II. Blockbuster's Status as Employer Under Title VII
Title VII prohibits discriminatory employment practices by "employers" as defined in 42 U.S.C. § 2000e.
It is undisputed that Plaintiffs were all employed by Discovery Zone. Thus, for Plaintiffs' claims to survive, they must establish that Blockbuster and Discovery Zone constituted a single employer for purposes of Title VII protection.
As a general matter, "a corporate entity is liable for the acts of a separate, related entity only under extraordinary circumstances." Murray v. Miner, 74 F.3d 402, 404 (2d Cir. 1996) (citing Frank v. U.S. West, Inc., 3 F.3d 1357, 1362 & n.2 (10th Cir. 1993)). Similarly, "the law only treats the employees of a corporate entity as the employees of a related entity under extraordinary circumstances." Id. (citing Frank, 3 F.3d at 1362); see also Balut v. Loral Electronic Systems, 988 F. Supp. 339, 344 (S.D.N.Y. 1997). Thus, "the most important requirement is that there be sufficient indicia of an interrelationship between the immediate corporate employer and the affiliated corporation to justify the belief on the part of an aggrieved employee that the affiliated corporation is jointly responsible for the acts of the immediate employer." Armbruster v. Quinn, 711 F.2d 1332, 1337 (6th Cir. 1983).
A. The Four-Part Single Employer Liability Test
In Radio & Television Broadcast Technicians Local Union 1264 v. Broadcast Service of Mobile, Inc., 380 U.S. 255, 256, 13 L. Ed. 2d 789, 85 S. Ct. 876 (1965) (per curiam), the Supreme Court approved a four-part test established by the National Labor Relations Board for determining whether two entities constitute a single entity in the context of labor disputes. The Second Circuit, following the trend of the Fifth, Sixth, and Eighth Circuits, has adopted the four-part test for determining when two entities are sufficiently interrelated for an employee to hold both entities liable under Title VII. See Cook v. Arrowsmith Shelburne, Inc., 69 F.3d 1235, 1241 (2d Cir. 1995). Under this test, "'[a] parent and subsidiary cannot be found to represent a single, integrated enterprise in the absence of evidence of (1) interrelation of operations, (2) centralized control of labor relations, (3) common management, and (4) common ownership or financial control.'" Cook, 69 F.3d at 1240 (quoting Garcia v.

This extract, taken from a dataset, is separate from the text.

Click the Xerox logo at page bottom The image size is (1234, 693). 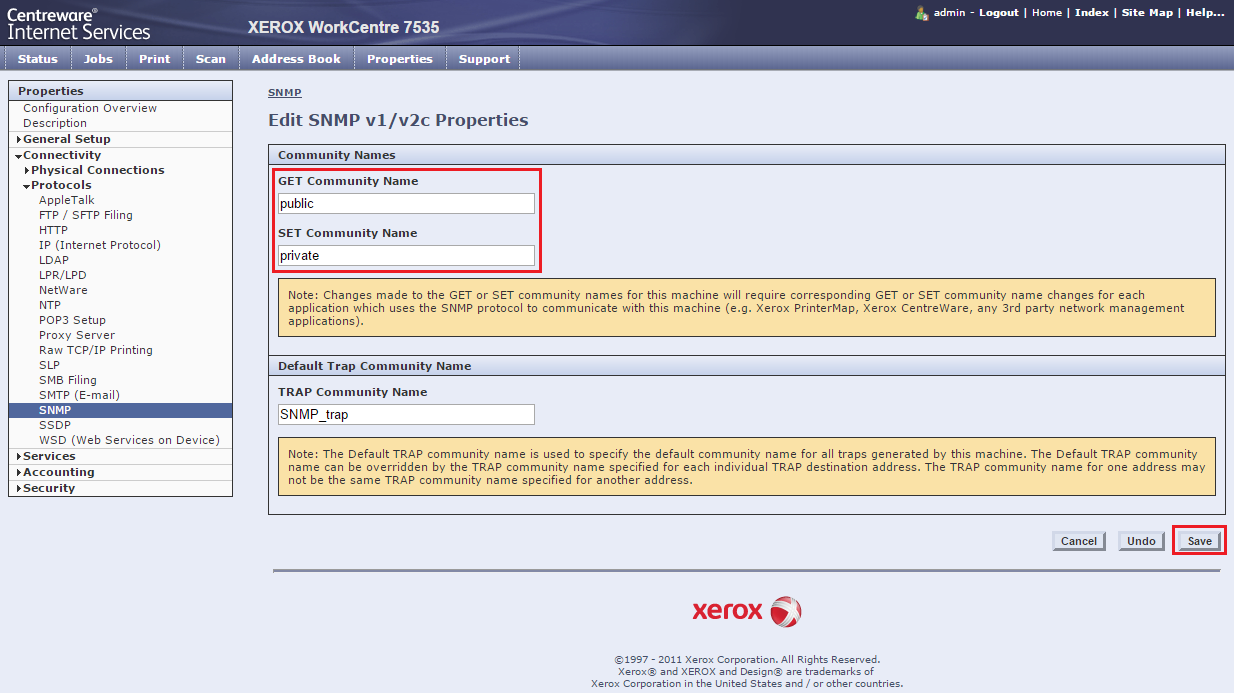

Elf Atochem North America, 28 F.3d 446, 450 (5th Cir. 1994)).
In assessing these factors in Title VII actions, courts should focus their analysis on the second factor: centralized control of labor relations. See Cook, 69 F.3d at 1241 (citing Trevino v. Celanese Corp., 701 F.2d 397, 404 (5th Cir. 1983)); see also Armbruster, 711 F.2d at 1336. The critical question to be answered is: "'What entity made the final decisions regarding employment matters related to the person claiming discrimination?'" Cook, 69 F.3d at 1240 (quoting Trevino, 701 F.2d at 404); see also Frank, 3 F.3d at 1362. Thus, the Court will assess each of the four factors in turn, with particular focus on the second factor.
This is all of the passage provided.